Data entries:

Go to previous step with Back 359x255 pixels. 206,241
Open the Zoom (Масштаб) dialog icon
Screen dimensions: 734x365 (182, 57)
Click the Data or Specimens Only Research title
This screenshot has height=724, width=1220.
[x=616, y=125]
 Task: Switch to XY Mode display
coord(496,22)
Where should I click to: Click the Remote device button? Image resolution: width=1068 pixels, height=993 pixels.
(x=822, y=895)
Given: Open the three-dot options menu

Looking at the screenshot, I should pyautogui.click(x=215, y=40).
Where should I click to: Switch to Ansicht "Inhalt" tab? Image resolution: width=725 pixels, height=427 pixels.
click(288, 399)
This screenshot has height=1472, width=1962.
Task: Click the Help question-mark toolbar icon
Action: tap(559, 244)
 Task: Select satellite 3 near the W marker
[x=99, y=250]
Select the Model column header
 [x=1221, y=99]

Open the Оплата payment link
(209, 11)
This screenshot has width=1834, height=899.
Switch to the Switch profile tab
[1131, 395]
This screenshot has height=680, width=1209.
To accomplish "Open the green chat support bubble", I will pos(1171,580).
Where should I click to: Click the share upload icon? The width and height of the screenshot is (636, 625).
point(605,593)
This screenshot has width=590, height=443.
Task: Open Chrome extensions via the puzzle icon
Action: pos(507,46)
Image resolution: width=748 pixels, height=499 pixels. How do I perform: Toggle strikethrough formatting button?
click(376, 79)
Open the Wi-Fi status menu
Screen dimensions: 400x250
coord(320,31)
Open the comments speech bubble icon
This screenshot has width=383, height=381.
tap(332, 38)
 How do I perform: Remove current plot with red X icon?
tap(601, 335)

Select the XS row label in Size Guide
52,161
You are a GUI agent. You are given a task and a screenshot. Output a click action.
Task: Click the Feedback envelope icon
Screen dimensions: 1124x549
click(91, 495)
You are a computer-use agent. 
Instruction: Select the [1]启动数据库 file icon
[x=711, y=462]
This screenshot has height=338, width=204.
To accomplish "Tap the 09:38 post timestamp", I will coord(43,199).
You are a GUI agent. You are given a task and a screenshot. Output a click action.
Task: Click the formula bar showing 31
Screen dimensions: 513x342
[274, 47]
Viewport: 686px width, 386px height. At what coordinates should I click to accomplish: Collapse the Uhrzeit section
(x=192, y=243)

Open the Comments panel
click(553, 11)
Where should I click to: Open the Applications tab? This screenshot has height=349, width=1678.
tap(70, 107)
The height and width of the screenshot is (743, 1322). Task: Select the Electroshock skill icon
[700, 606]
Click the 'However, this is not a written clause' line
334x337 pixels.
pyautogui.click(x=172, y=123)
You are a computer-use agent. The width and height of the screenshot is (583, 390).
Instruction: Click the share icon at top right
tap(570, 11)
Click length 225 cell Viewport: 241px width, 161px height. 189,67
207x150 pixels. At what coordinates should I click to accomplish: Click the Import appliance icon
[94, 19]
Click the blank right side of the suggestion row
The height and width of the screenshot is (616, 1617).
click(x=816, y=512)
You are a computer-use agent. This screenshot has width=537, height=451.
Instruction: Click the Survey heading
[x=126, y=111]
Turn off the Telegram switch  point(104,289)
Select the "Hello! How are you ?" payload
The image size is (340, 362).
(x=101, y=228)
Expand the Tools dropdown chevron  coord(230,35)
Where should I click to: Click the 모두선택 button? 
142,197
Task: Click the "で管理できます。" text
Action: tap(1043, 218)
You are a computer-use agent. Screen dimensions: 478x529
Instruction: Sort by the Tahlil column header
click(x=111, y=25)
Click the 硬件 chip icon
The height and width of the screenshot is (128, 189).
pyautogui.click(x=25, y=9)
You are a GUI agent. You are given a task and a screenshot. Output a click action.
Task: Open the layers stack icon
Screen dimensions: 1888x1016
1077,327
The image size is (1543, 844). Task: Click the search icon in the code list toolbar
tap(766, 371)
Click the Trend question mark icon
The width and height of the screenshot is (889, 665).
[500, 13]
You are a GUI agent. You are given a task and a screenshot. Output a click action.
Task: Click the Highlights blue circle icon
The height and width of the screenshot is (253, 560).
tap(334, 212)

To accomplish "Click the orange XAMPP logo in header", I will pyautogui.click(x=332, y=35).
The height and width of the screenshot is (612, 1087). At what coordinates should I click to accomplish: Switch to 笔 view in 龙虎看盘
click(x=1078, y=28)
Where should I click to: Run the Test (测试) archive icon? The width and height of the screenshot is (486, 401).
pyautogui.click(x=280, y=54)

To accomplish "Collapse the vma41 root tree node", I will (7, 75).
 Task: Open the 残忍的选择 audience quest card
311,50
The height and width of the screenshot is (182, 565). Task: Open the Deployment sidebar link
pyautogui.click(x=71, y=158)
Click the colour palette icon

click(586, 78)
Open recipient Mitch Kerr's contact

WHAT TO WORK ON: Out of the preceding entries, pull each line that contains the word "computer".

SOLUTION:
You are a computer-use agent. 
You are a computer-use agent. The width and height of the screenshot is (583, 390).
You are a computer-use agent. This screenshot has width=537, height=451.
You are a computer-use agent. Screen dimensions: 478x529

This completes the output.